Wednesday, May 23, 2007

The Bradman of coaches?

Is John Buchanan the best coach cricket has ever had? Apart from the seemingly endless sequence of wins that Australia have enjoyed under his coaching, the ways Australia have dominated (and continue to dominate) the game suggests an answer in the affirmative. Are there any composite numbers that can rank cricket coaches? For a game that thrives so much on statistics, it’s a surprise that we don’t have win averages, margin ratios and such like discussed on a consistent basis for coaches.

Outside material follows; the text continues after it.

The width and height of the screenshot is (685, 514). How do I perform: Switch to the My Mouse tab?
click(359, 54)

Back to Buchanan. Some may have questioned his coaching methods; some may have found his penchant for misplacing notes on the opposition a bit funny; but no one can question the fact that he has been the coach of the most successful cricket team of the past decade, and perhaps in all of cricket history until now. (Quiz question: who was the coach / manager of the 1948 Australian Invincibles? Or did Sir Don do that role as well?)

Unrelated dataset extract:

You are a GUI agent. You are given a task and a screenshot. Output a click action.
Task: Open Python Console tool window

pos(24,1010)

Rohit Brijnath of the Sportstar catches up with the Buchanan in this interview.

Buchanan’s stringent training routines and his focus on a corporate style of people management may have got more ink space in the media through his tenure as coach, but this interview brings out the little factors that characterize Buchanan’s success. Like the insistence on carrying their own bowling machine to West Indies during the World Cup this year, even though the West Indies Cricket Board had promised that there would be bowling machines at all venues, just because “it is one of the things we can then control.”

“Playing the percentages” is a term that gets used a lot in cricket. Buchanan does this too.

“Batting wise I looked at our scoring shot percentages, which is the number of balls we score from in an innings and roughly we average 150 to 180 balls an innings, so that means we're not scoring from 120 to 150 balls. And I said to the players I think it's realistic we can actually improve that by 5 to 10 per cent.

“The flip side to that is our bowling, we're in the vicinity of 50 to 55 per cent dot balls in an innings", and so again they tried to increase that by 5 to 10 per cent. In fielding it was the same. Buchanan looked at the opportunities created, the catches, throws at stumps, dives, and the numbers told him the team was successful about one in four times. So they tried to get it close to one in three.”

Buchanan almost seems to treat runs and numbers as entries in a Profit & Loss statement and work on them accordingly – increasing something here, cutting a little bit there, and thus improving the overall numbers successfully. (May be Peter Moores should just tell a certain Stephen Harmison to ensure that he gets the batsman to play at at least 3 deliveries in an over. Now that would be a start, wouldn’t it?)

Simply put, success (in cricket at least) is about doing the little things right, seems to be Buchanan’s mantra. Contrast this with coaches who talk of processes, long-term plans, “building a team for the future” and the like.